La vitalité culturelle de La Chaux-de-Fonds impressionne avec une salle de musique plébiscitée par les virtuoses pour son acoustique et un festival des arts de la rue «La Plage de six pompes» reconnu internationalement. Mais aussi évidemment par le patrimoine horloger de La Chaux-de-Fonds et du Locle qui figure au patrimoine mondial de l’Unesco, depuis juin 2009. Pourtant, l’impact touristique reste marginal. Malgré les nombreux efforts consentis par Vincent Matthey, responsable Montagnes de Tourisme neuchâtelois, et toute son équipe. Alors on se réjouit que La Chaux-de-Fonds manifeste la première son intérêt à devenir en 2024 ou 2025 capitale culturelle suisse. Ce projet lancé en janvier 2017 par Daniel Rossellat, syndic de Nyon et président du Paléo Festival, s’inspire des capitales européennes de la culture et des expositions nationales. Les villes doivent disposer d’un budget d’exploitation de 10 millions de francs minimum. Auteur de l’étude du projet, le sociologue Mathias Rota signalait que ce type de programme fonctionne en Europe avec des retombées positives en termes d’image et d’attractivité touristique. «En Suisse, il y a sûrement des villes qui souffrent de leur image», commentait-il.

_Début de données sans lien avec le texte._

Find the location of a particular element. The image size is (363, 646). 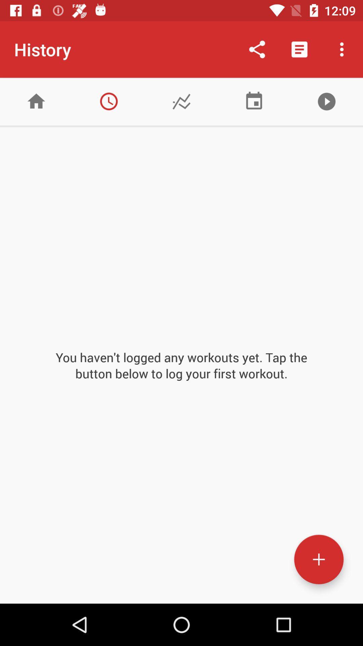

calender is located at coordinates (254, 101).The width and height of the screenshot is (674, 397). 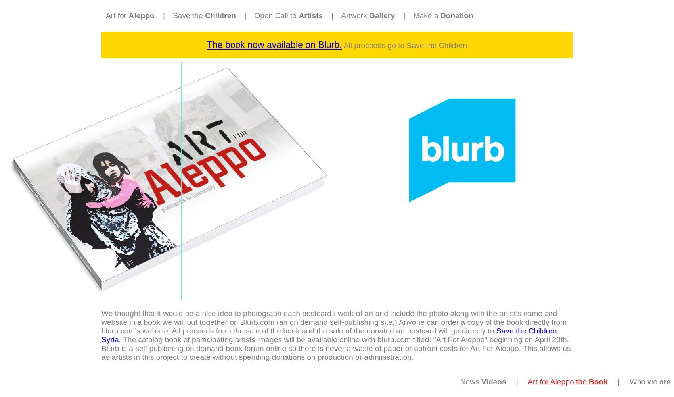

On ne peut mieux dire pour la région qui nous occupe.
En effet, l’actualité des Montagnes neuchâteloises se conjugue souvent par une stigmatisation médiatique plus ou moins méritée. La semaine dernière encore, l’exécutif de la Ville de La Chaux-de-Fonds, en lançant une opération de communication coûtant 90 000 francs et reposant sur un faux piratage électronique, vient de se faire tancer par les médias régionaux. Une ville prise dans la tourmente financière après un scandale de plus de dix millions, mettant en cause l’exécutif communal en 2015. Même si le classement semblait très discutable, on rappellera aussi que Le Locle fut classé entre 2005 et 2009 par le magazine suisse-alémanique Bilanz «comme la ville où il faisait le moins bon vivre».
Mais quelle autre ville suisse, de la taille de La Chaux-de-Fonds, a vu naître l’architecte Le Corbusier, Jenny Humbert Droz, figure marquante de la gauche européenne et pionnière du féminisme, le constructeur d’automobiles Louis Chevrolet et l’écrivain Blaise Cendrars? Les Montagnes neuchâteloises souffrent aussi d’un stupide clivage entre le Haut et le Bas du canton toujours vivace. Je suis né dans le Bas du canton, mais ma mère travaillait dans le Haut. J’ai appris très jeune à rencontrer ces bistrots où se mélangent agréablement patrons horlogers et ouvriers, à ne jamais céder à la caricature longtemps entretenue par les journaux de la région, L’Express de droite et L’Impartial de gauche. Ils fusionnent en 1996, mais les clivages politiques persistent notamment dans des votes régionalistes liés à l’avenir des hôpitaux ou des transports publics.
L’an dernier, étonné par la méconnaissance de mes collègues des beautés de La Chaux-de-Fonds, j’y ai emmené l’ensemble de la rédaction pour une journée de janvier inoubliable. Un jour blanc d’une grande intensité débuté à la Maison blanche de Le Corbusier et terminé à la ferme Droz-dit-Busset, bâtisse de 1590 rénovée et transformée en auberge en 2016. Symbole de son isolement comme de sa convivialité et de sa fierté, des acteurs importants de la ville tels Théo Huguenin-Elie, le conseiller communal, Edmond Charrière, l’ancien conservateur du musée des Beaux-Arts ou Corinna Weiss, directrice du QG, centre d’art contemporain dans les anciens abattoirs, se sont pliés en quatre pour nous accueillir. Mes collègues me parlent encore souvent de cette journée et certains y retournent avec plaisir. Ils pourront y découvrir les fresques somptueuses du crématoire ou le théâtre à l’italienne L’Heure bleue.
Je ne peux que me réjouir de la candidature de la Ville de La Chaux-de-Fonds et lui souhaiter de devenir la première capitale culturelle de Suisse. Parce qu’elle le vaut bien.